Il était prés de dix heures du soir et cela faisait à peu prés cinq heures et dix huit minutes qu'il était rentré de cette étrange entrevue. Allongé entre ses draps de satin gris, immobile, il fixait le plafond. Cette nuit, le sommeil ne venait pas. Peut être avait il trop dormit le matin même, peut être était il en proie à de sombres tourments.
Il avait prit la peine de se changer pour la nuit et avait définitivement rangé ses habits bordeaux au fin fond de son placard. Il était irrité de toutes les remarques qu'ils avaient pu provoquer, il détestait se faire remarquer de la sorte. Demain, il remettrait ses habituels vêtements noirs et blancs.
Les yeux rivés sur la surface désespérément blanche, son esprit se troublait. Le comportement de Mozart à son égard l'avait perturbé. Ses sourires le hantaient, son doigt brulait encore ses lèvres, son teint s'empourprait. C'était insensé... Il ne pouvait comprendre ses réactions, ni celles de son rival, il lui manquait une pièce du puzzle. Il n'était sur que de deux choses : il était amoureux de la musique de Mozart et détestait celui qui lui donnait vie. Il était la cause de tout ses malheurs, celui qui le torturait si tendrement, et c'était ce partage de sentiments qui lui échappait, c'était ce bien qui fait mal, c'était cet affreux mélange d'amour et de haine, cette douce violence qu'il exerçait sur son corps, lui et sa musique. Il devenait fou, il le sentait, de jour en jour, d'heure en heure, cette incompréhension, cette incertitude finirait par le tuer, il en était certain. Et son corps, son esprit et son cœur ne pouvait rien agir sans s'écorcher aux barbelés de l'absence. Il était prit dans un étau qui se resserrait progressivement et finirait par le faire imploser. Ce Mozart avait planté une lame dans son corps et s'amusait à la remuer autant qu'il le pouvait, cela l'amusait, de le voir souffrir, de le voir se tordre sous ses coups. Cette lame avait déchiré tout ce qui faisait de lui ce qu'il était, et ne lui avait laissé que son ego pour se défendre. Il se sentait vide, à bout de force, et si cette lutte l'avait d'abord diverti, elle lui était aujourd'hui des plus pénible. Chaque coups se traduisait par un échec, diminuait ses forces, le rendait plus vulnérable. Il jalousait cet homme entouré, adulé, aimé, tandis que lui n'était que détester, n'ayant acquis sa renommée et ses alliés qu'a force de complots et de bassesses dont il n'était aujourd'hui plus tellement fier. Il était seul. Cette évidence le transperça et les larmes se mirent à couler, doucement, le long de ses joues, et vinrent s'imprégner dans le drap de coton blanc. Il resta longtemps ainsi, à pleurer silencieusement, et il lui semblait que chaque larme verser venait alourdir sa peine, mais cela faisait tellement de bien, loin des autres, de baisser son masque... Il ferma les yeux.

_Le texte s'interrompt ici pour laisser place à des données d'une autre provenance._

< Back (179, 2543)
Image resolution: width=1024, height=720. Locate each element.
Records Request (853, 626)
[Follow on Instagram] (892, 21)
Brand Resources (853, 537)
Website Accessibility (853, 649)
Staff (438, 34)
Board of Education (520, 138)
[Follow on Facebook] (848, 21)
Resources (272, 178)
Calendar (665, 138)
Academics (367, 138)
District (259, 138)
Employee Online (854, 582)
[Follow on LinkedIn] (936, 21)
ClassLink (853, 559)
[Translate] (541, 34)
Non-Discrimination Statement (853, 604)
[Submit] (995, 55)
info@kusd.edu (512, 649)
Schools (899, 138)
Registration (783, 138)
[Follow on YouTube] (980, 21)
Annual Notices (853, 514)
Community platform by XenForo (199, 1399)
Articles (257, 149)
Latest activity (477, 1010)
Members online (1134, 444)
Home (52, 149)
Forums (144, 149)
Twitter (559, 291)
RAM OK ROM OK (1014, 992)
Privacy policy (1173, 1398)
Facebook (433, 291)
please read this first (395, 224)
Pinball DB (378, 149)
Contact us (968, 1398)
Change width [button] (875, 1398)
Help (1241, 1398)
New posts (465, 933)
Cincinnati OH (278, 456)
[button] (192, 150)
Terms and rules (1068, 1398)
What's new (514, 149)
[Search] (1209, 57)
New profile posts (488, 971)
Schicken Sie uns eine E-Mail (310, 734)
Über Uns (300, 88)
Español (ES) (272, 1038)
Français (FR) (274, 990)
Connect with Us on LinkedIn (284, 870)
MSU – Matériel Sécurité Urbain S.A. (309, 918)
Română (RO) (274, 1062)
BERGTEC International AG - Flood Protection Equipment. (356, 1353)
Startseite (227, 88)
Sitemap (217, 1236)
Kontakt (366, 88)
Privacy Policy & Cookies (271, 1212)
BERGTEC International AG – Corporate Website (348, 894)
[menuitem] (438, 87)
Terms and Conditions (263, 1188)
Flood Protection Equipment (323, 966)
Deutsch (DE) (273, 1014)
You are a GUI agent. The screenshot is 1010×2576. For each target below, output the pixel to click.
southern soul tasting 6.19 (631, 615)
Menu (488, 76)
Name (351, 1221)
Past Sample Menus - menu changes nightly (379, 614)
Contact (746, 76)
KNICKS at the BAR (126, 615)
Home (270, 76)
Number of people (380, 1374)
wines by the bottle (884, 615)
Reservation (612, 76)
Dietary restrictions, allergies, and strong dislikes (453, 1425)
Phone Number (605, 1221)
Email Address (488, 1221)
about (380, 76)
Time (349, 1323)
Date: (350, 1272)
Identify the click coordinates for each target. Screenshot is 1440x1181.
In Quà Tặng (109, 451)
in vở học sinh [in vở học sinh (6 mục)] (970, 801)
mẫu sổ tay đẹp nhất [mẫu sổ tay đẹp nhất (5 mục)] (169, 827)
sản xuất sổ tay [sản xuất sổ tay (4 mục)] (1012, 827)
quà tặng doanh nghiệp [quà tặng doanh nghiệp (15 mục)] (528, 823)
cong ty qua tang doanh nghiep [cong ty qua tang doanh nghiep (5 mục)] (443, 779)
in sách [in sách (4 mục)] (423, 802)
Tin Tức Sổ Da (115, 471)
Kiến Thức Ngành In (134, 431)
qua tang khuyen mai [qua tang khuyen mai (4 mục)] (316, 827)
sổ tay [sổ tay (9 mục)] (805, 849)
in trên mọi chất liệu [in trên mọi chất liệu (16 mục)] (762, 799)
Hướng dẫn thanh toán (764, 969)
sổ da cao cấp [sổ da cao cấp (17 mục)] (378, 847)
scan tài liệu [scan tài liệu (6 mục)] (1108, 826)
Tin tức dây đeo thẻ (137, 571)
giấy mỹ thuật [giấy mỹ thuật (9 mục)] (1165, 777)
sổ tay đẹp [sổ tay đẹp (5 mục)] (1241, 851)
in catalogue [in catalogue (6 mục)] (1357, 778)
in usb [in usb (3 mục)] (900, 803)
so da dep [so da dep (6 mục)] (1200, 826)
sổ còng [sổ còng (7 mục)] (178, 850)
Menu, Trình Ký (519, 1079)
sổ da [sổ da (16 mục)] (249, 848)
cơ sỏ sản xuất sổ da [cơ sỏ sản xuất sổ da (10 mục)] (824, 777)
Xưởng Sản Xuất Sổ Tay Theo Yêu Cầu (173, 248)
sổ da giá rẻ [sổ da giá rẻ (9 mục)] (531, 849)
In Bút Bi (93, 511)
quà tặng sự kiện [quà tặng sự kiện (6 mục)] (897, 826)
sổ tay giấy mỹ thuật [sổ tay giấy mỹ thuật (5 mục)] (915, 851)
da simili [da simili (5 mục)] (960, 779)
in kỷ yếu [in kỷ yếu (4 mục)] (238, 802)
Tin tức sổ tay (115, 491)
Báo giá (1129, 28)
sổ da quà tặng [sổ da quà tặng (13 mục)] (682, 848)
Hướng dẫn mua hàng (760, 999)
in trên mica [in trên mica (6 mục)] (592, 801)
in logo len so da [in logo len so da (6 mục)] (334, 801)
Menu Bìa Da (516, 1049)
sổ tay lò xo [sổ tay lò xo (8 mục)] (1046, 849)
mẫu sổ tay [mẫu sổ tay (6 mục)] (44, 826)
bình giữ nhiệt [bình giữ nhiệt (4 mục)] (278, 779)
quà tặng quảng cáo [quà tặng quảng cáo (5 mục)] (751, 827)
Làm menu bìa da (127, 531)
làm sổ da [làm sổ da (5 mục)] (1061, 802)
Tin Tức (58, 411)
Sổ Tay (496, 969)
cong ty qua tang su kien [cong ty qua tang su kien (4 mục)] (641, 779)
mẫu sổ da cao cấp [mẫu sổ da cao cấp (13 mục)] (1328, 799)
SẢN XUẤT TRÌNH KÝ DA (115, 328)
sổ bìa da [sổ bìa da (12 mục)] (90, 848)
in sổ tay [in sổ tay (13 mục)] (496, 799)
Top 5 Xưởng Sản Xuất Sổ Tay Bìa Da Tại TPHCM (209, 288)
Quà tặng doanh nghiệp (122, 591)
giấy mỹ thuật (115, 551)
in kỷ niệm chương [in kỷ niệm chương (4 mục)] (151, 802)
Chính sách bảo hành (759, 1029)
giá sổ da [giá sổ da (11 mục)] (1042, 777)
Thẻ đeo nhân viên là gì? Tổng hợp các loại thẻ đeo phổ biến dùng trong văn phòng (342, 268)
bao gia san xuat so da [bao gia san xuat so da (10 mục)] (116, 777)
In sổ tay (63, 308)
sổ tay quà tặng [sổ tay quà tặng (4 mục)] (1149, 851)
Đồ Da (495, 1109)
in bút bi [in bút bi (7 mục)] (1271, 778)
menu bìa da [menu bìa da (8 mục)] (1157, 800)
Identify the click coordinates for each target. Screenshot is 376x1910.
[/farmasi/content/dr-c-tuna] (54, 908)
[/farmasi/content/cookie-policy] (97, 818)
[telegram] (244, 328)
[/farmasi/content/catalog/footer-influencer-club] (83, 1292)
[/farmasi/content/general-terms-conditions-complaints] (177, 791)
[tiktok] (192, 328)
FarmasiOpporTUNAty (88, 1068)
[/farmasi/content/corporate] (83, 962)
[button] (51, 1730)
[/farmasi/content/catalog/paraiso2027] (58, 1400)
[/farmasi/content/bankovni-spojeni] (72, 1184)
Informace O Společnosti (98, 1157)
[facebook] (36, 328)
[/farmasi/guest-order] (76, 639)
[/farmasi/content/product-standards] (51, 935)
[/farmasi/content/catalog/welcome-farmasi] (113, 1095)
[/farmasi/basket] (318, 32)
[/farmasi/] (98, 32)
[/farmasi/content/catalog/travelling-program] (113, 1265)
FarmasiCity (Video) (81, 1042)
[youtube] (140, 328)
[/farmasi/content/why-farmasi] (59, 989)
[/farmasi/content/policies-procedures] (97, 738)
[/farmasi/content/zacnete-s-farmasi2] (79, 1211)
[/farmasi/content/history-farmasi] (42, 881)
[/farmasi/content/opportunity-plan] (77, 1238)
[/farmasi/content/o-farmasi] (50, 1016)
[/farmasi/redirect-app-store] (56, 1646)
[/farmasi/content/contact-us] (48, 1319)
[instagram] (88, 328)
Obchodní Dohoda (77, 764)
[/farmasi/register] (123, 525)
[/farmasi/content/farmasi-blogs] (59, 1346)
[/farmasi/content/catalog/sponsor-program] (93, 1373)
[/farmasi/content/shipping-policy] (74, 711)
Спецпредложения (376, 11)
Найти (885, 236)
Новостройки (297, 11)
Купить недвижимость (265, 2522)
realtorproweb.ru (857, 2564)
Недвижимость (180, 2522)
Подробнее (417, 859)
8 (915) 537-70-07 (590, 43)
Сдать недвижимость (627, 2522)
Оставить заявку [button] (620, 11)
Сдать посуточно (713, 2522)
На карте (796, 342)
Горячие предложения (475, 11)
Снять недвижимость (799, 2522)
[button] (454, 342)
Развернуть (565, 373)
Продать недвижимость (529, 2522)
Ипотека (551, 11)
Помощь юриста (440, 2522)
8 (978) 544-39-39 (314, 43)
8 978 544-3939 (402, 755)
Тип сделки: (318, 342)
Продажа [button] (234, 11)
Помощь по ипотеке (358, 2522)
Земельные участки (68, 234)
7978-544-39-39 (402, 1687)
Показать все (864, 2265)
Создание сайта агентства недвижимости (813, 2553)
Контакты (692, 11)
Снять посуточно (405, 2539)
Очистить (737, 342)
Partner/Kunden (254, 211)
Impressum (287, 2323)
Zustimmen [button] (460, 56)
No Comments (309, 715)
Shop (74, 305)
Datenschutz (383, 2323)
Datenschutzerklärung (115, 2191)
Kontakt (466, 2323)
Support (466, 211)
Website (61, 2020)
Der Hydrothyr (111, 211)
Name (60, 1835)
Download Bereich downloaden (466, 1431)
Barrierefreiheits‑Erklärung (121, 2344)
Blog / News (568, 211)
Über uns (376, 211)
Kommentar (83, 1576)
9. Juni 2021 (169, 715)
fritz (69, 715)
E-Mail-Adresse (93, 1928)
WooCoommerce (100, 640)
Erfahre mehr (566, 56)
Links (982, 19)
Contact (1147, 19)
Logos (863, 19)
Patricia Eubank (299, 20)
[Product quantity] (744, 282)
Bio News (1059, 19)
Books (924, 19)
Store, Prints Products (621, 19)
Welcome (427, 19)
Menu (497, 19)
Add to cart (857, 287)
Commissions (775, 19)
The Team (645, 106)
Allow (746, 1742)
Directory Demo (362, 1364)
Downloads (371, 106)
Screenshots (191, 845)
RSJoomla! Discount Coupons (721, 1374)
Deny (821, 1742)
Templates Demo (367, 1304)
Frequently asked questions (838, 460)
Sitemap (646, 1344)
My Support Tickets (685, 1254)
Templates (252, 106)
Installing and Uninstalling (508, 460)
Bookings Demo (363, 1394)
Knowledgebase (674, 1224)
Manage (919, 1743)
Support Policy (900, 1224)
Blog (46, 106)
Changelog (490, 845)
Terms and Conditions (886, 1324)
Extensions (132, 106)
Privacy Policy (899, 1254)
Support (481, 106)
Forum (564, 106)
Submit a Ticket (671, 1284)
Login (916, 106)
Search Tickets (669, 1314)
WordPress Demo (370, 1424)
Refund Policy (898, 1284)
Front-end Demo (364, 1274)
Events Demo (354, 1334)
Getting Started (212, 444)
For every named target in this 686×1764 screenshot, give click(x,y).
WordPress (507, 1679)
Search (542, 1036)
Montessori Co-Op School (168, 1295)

Mais la douleur ne s'éteignait pas, les contradictions incomprises de son être le déchirait, le tiraient jusqu'à l'intime limite qu'il venait d'atteindre. Que faire que dire que penser, il ne savait plus rien, ses songes étaient morts, ses yeux ne voyaient qu'à travers un filtre opaque, son cœur ne battait plus que pour faire souffrir un jour de plus, son cerveau s'emmêlait, ses oreilles le trahissaient. Il devait être ferme, ne pas aimer la musique de Mozart, il devait se battre contre lui corps et âme et pourtant tout recours lui était interdit. Il saignait de se battre contre lui, il saignait d'être à sa merci. Plus rien n'importait plus que la musique de Mozart, ses symphonies, ses opéras, tout était si beau, si merveilleux, si fantastique, cela le transportait hors du monde, c'était si bon de se sentir si proche du ciel... Et pourtant on le lui interdisait, il se l'interdisait.
Le sommeil ne venait pas, il se releva, s'assit sur le bord de son lit et, avec le peu de courage qu'il lui restait, se leva. Il resta un long moment, là, debout, sans savoir quoi faire de sa nuit. Il eu l'idée de trouver une maîtresse mais il ne supporterait sans doute pas sa présence très longtemps. Un désir de se sentir protégé le submergea, mais dans les bras de quelle femme pouvait il trouver l'écoute dont il avait besoin ? Sa renommée ne lui permettait pas de telles faiblesses. Il s'écroula sur une chaise, à côté de la cheminée éteinte et, la tête dans les mains, fondit une nouvelle fois en sanglots. Cette fois, la mort vint poser son long manteau trouée sur ses épaules et lui murmura nombres de merveilles. Elle lui promit la paix, le repos, elle lui promit la musique éternelle et il l'écouta attentivement, le visage toujours enfouit dans ses mains fortes.